*** Opening Records shown ***

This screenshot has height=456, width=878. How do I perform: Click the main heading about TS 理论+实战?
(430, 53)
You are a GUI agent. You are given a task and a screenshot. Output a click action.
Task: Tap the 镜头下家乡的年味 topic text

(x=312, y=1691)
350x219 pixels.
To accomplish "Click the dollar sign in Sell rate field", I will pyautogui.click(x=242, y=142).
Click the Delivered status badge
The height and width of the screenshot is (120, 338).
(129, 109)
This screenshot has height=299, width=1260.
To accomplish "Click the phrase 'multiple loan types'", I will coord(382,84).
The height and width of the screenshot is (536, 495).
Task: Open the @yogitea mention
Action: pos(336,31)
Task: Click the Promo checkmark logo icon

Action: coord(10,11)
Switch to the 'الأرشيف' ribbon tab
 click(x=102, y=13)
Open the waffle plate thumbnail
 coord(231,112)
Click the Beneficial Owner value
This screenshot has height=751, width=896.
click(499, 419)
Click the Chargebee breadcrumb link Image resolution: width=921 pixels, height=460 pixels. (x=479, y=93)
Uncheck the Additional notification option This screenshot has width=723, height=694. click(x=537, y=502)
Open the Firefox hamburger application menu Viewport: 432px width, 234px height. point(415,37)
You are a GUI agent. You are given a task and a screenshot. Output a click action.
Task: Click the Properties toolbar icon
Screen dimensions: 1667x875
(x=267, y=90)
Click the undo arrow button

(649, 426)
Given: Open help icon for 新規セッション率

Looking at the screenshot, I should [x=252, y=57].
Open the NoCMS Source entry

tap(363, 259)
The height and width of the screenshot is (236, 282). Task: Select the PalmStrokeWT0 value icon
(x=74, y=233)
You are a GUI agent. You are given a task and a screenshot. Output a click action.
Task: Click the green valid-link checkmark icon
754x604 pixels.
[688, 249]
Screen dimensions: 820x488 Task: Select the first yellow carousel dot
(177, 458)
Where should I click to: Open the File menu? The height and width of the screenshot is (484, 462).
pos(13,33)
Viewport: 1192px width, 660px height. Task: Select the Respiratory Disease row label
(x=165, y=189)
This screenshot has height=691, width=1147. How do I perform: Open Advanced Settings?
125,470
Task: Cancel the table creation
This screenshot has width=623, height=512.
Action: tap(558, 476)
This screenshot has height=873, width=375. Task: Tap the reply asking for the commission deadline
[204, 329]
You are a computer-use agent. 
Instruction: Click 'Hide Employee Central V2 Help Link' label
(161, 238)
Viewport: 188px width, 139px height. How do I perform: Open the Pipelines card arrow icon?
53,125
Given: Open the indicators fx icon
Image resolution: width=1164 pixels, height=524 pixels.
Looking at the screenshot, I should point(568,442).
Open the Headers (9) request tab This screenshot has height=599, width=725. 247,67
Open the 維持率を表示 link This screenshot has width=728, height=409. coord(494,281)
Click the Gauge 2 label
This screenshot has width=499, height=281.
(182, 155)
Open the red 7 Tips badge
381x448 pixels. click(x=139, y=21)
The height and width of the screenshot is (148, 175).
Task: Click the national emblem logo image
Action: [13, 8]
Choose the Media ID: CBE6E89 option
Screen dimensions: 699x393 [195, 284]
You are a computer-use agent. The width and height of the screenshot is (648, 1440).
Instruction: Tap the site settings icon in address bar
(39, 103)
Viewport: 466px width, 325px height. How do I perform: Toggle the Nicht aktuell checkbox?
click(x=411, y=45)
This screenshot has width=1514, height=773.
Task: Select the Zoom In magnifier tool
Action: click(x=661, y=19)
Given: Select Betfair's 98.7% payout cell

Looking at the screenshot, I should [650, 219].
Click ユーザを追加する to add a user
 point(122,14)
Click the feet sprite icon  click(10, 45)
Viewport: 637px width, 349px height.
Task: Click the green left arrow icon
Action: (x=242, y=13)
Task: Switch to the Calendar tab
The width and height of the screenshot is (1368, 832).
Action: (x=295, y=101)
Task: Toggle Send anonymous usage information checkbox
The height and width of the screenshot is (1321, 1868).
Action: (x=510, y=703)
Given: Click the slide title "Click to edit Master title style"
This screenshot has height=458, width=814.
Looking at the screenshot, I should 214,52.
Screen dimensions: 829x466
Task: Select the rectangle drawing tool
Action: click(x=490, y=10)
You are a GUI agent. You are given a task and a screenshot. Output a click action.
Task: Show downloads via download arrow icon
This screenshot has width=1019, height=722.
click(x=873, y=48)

*** Closing Records shown ***

Your assignment: Repeat each entry exactly, so that nothing in the listing is lost.

Exercise solution:
This screenshot has height=456, width=878. How do I perform: Click the main heading about TS 理论+实战?
(430, 53)
You are a GUI agent. You are given a task and a screenshot. Output a click action.
Task: Tap the 镜头下家乡的年味 topic text

(x=312, y=1691)
350x219 pixels.
To accomplish "Click the dollar sign in Sell rate field", I will pyautogui.click(x=242, y=142).
Click the Delivered status badge
The height and width of the screenshot is (120, 338).
(129, 109)
This screenshot has height=299, width=1260.
To accomplish "Click the phrase 'multiple loan types'", I will coord(382,84).
The height and width of the screenshot is (536, 495).
Task: Open the @yogitea mention
Action: pos(336,31)
Task: Click the Promo checkmark logo icon

Action: coord(10,11)
Switch to the 'الأرشيف' ribbon tab
 click(x=102, y=13)
Open the waffle plate thumbnail
 coord(231,112)
Click the Beneficial Owner value
This screenshot has height=751, width=896.
click(499, 419)
Click the Chargebee breadcrumb link Image resolution: width=921 pixels, height=460 pixels. (x=479, y=93)
Uncheck the Additional notification option This screenshot has width=723, height=694. click(x=537, y=502)
Open the Firefox hamburger application menu Viewport: 432px width, 234px height. point(415,37)
You are a GUI agent. You are given a task and a screenshot. Output a click action.
Task: Click the Properties toolbar icon
Screen dimensions: 1667x875
(x=267, y=90)
Click the undo arrow button

(649, 426)
Given: Open help icon for 新規セッション率

Looking at the screenshot, I should [x=252, y=57].
Open the NoCMS Source entry

tap(363, 259)
The height and width of the screenshot is (236, 282). Task: Select the PalmStrokeWT0 value icon
(x=74, y=233)
You are a GUI agent. You are given a task and a screenshot. Output a click action.
Task: Click the green valid-link checkmark icon
754x604 pixels.
[688, 249]
Screen dimensions: 820x488 Task: Select the first yellow carousel dot
(177, 458)
Where should I click to: Open the File menu? The height and width of the screenshot is (484, 462).
pos(13,33)
Viewport: 1192px width, 660px height. Task: Select the Respiratory Disease row label
(x=165, y=189)
This screenshot has height=691, width=1147. How do I perform: Open Advanced Settings?
125,470
Task: Cancel the table creation
This screenshot has width=623, height=512.
Action: tap(558, 476)
This screenshot has height=873, width=375. Task: Tap the reply asking for the commission deadline
[204, 329]
You are a computer-use agent. 
Instruction: Click 'Hide Employee Central V2 Help Link' label
(161, 238)
Viewport: 188px width, 139px height. How do I perform: Open the Pipelines card arrow icon?
53,125
Given: Open the indicators fx icon
Image resolution: width=1164 pixels, height=524 pixels.
Looking at the screenshot, I should point(568,442).
Open the Headers (9) request tab This screenshot has height=599, width=725. 247,67
Open the 維持率を表示 link This screenshot has width=728, height=409. coord(494,281)
Click the Gauge 2 label
This screenshot has width=499, height=281.
(182, 155)
Open the red 7 Tips badge
381x448 pixels. click(x=139, y=21)
The height and width of the screenshot is (148, 175).
Task: Click the national emblem logo image
Action: [13, 8]
Choose the Media ID: CBE6E89 option
Screen dimensions: 699x393 [195, 284]
You are a computer-use agent. The width and height of the screenshot is (648, 1440).
Instruction: Tap the site settings icon in address bar
(39, 103)
Viewport: 466px width, 325px height. How do I perform: Toggle the Nicht aktuell checkbox?
click(x=411, y=45)
This screenshot has width=1514, height=773.
Task: Select the Zoom In magnifier tool
Action: click(x=661, y=19)
Given: Select Betfair's 98.7% payout cell

Looking at the screenshot, I should [650, 219].
Click ユーザを追加する to add a user
 point(122,14)
Click the feet sprite icon  click(10, 45)
Viewport: 637px width, 349px height.
Task: Click the green left arrow icon
Action: (x=242, y=13)
Task: Switch to the Calendar tab
The width and height of the screenshot is (1368, 832).
Action: (x=295, y=101)
Task: Toggle Send anonymous usage information checkbox
The height and width of the screenshot is (1321, 1868).
Action: (x=510, y=703)
Given: Click the slide title "Click to edit Master title style"
This screenshot has height=458, width=814.
Looking at the screenshot, I should 214,52.
Screen dimensions: 829x466
Task: Select the rectangle drawing tool
Action: click(x=490, y=10)
You are a GUI agent. You are given a task and a screenshot. Output a click action.
Task: Show downloads via download arrow icon
This screenshot has width=1019, height=722.
click(x=873, y=48)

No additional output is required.